SVM - Support Vector Machines
Introduction to Support Vector Machine (SVM)
Models
A Support Vector Machine (SVM) performs classification by
constructing an N-dimensional hyperplane that optimally
separates the data into two categories. SVM models are closely
related to neural networks. In fact, a SVM model using a sigmoid
kernel function is equivalent to a two-layer, feed-forward neural
network.
Support Vector Machine (SVM) models are a close cousin to
classical neural networks. Using a kernel function, SVM’s are an
alternative training method for polynomial, radial basis function
and multi-layer perceptron classifiers in which the weights of the
network are found by solving a quadratic programming problem with
linear constraints, rather than by solving a non-convex,
unconstrained minimization problem as in standard neural network
training.
In the parlance of SVM literature, a predictor variable is
called an attribute, and a transformed attribute that is
used to define the hyperplane is called a feature. The task
of choosing the most suitable representation is known as
feature selection.
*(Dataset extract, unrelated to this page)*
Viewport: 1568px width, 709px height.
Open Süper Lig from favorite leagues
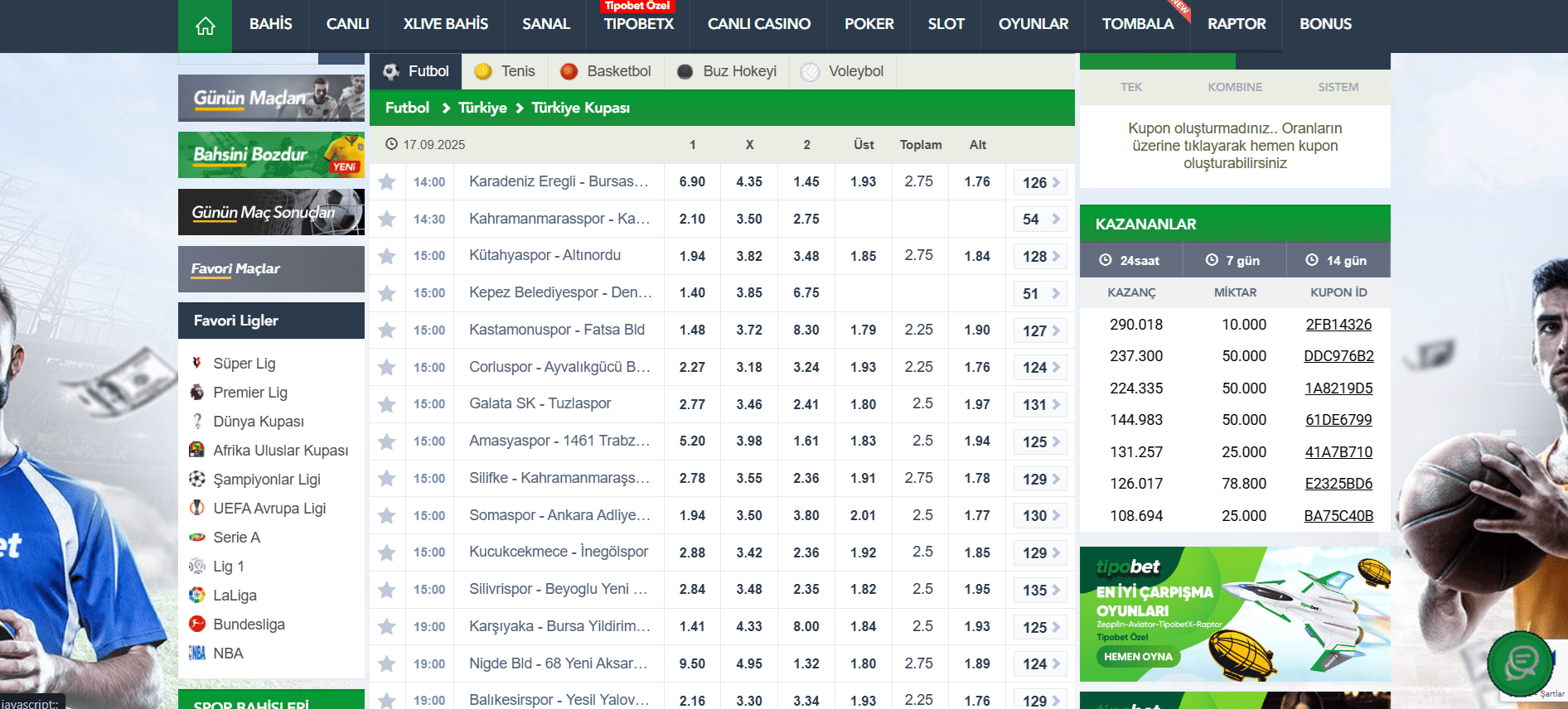pyautogui.click(x=244, y=364)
A set of features that describes one
case (i.e., a row of predictor values) is called a vector.
So the goal of SVM modeling is to find the optimal hyperplane that
separates clusters of vector in such a way that cases with one
category of the target variable are on one side of the plane and
cases with the other category are on the other size of the plane.
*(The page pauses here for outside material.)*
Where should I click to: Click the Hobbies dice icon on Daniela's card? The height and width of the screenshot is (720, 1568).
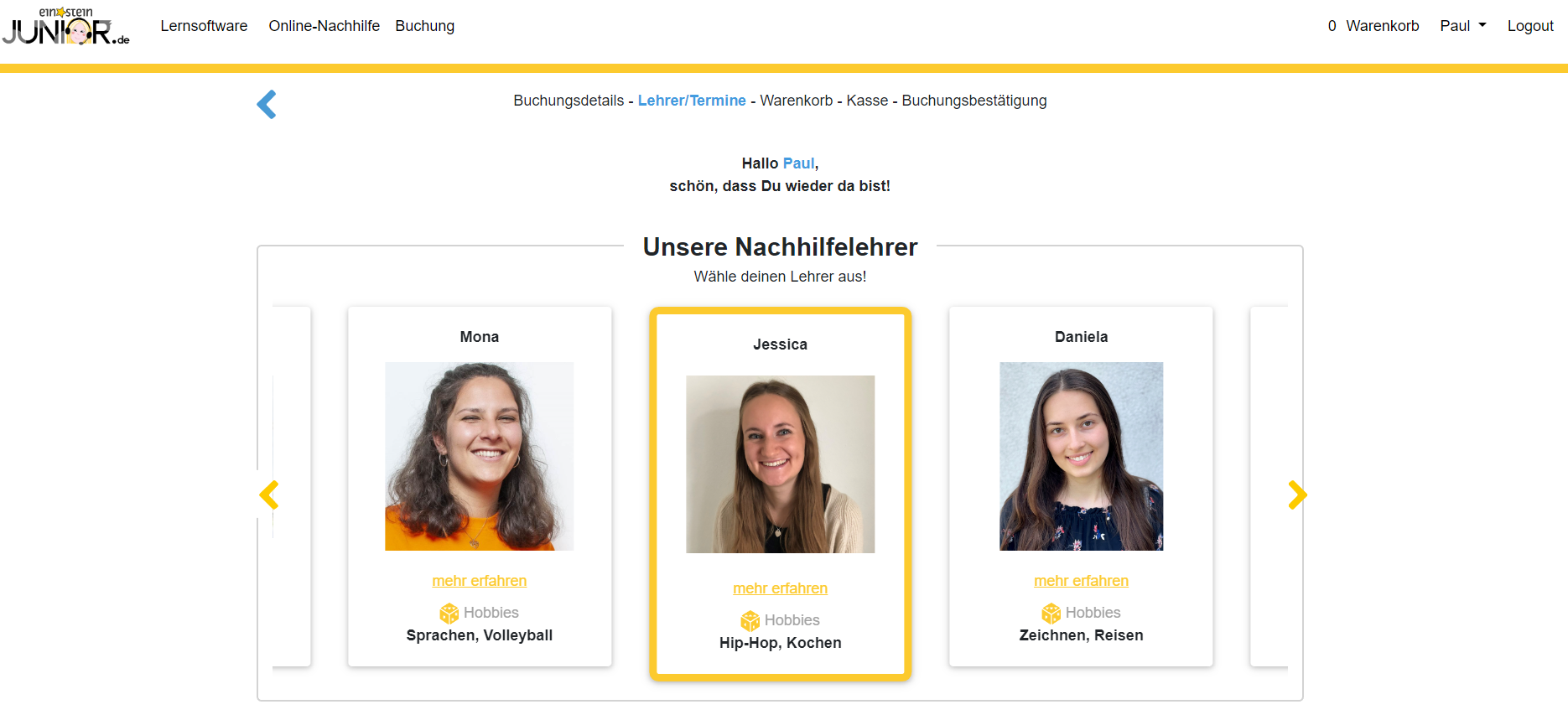1051,614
The vectors near the hyperplane are the support vectors.
The figure below presents an overview of the SVM process.
A Two-Dimensional Example
Before considering N-dimensional hyperplanes, let’s look
at a simple 2-dimensional example. Assume we wish to perform a
classification, and our data has a categorical target variable
with two categories. Also assume that there are two predictor
variables with continuous values. If we plot the data points using
the value of one predictor on the X axis and the other on the Y
axis we might end up with an image such as shown below. One
category of the target variable is represented by rectangles while
the other category is represented by ovals.
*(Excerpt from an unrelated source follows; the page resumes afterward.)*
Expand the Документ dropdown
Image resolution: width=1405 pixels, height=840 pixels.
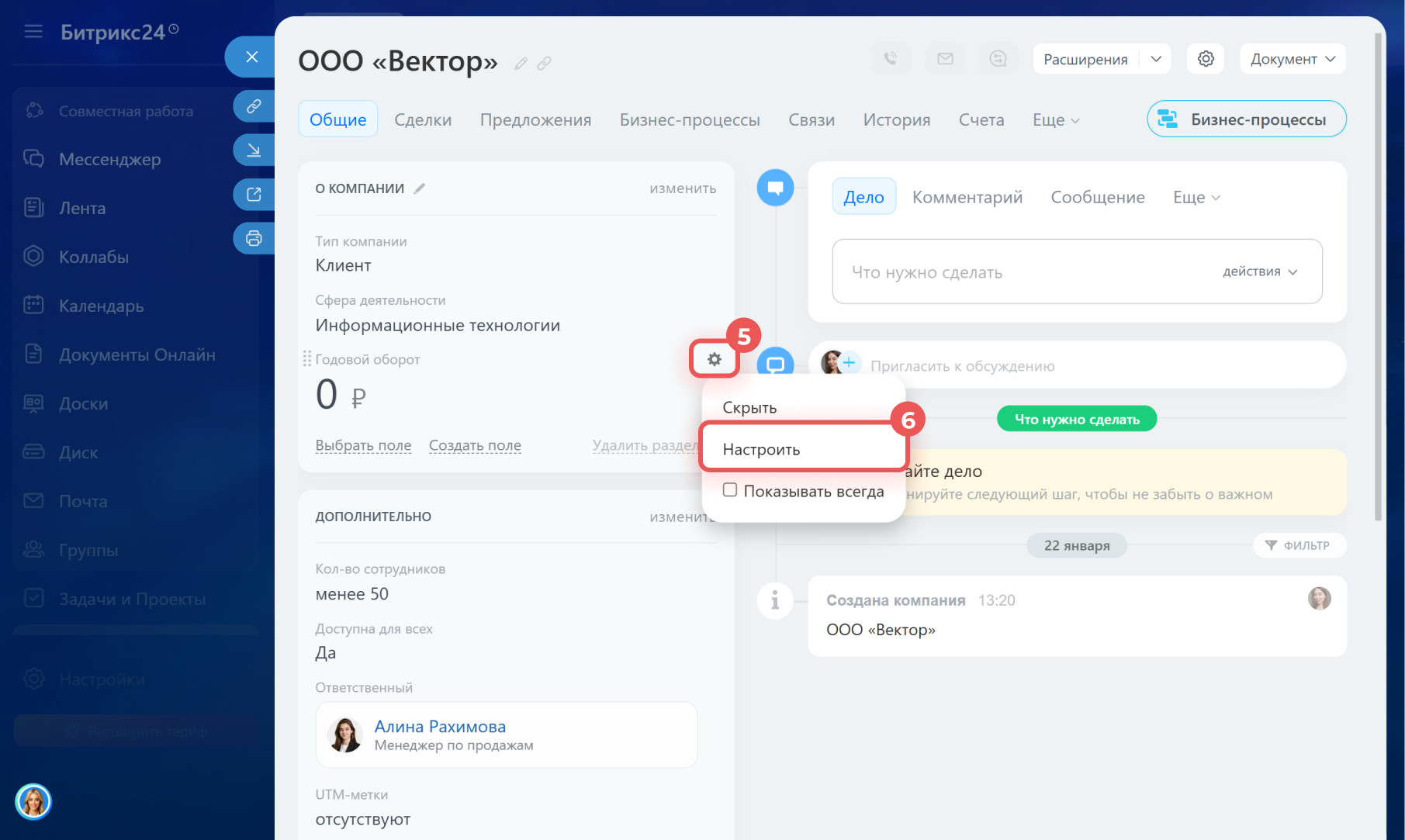(1292, 59)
In this idealized example, the cases with one category are in
the lower left corner and the cases with the other category are in
the upper right corner; the cases are completely separated. The
SVM analysis attempts to find a 1-dimensional hyperplane (i.e. a
line) that separates the cases based on their target categories.
There are an infinite number of possible lines; two candidate
lines are shown above. The question is which line is better, and
how do we define the optimal line.
The dashed lines drawn parallel to the separating line mark the
distance between the dividing line and the closest vectors to the
line. The distance between the dashed lines is called the
margin. The vectors (points) that constrain the width of
the margin are the support vectors. The following figure
illustrates this.
An SVM analysis finds the line (or, in general, hyperplane)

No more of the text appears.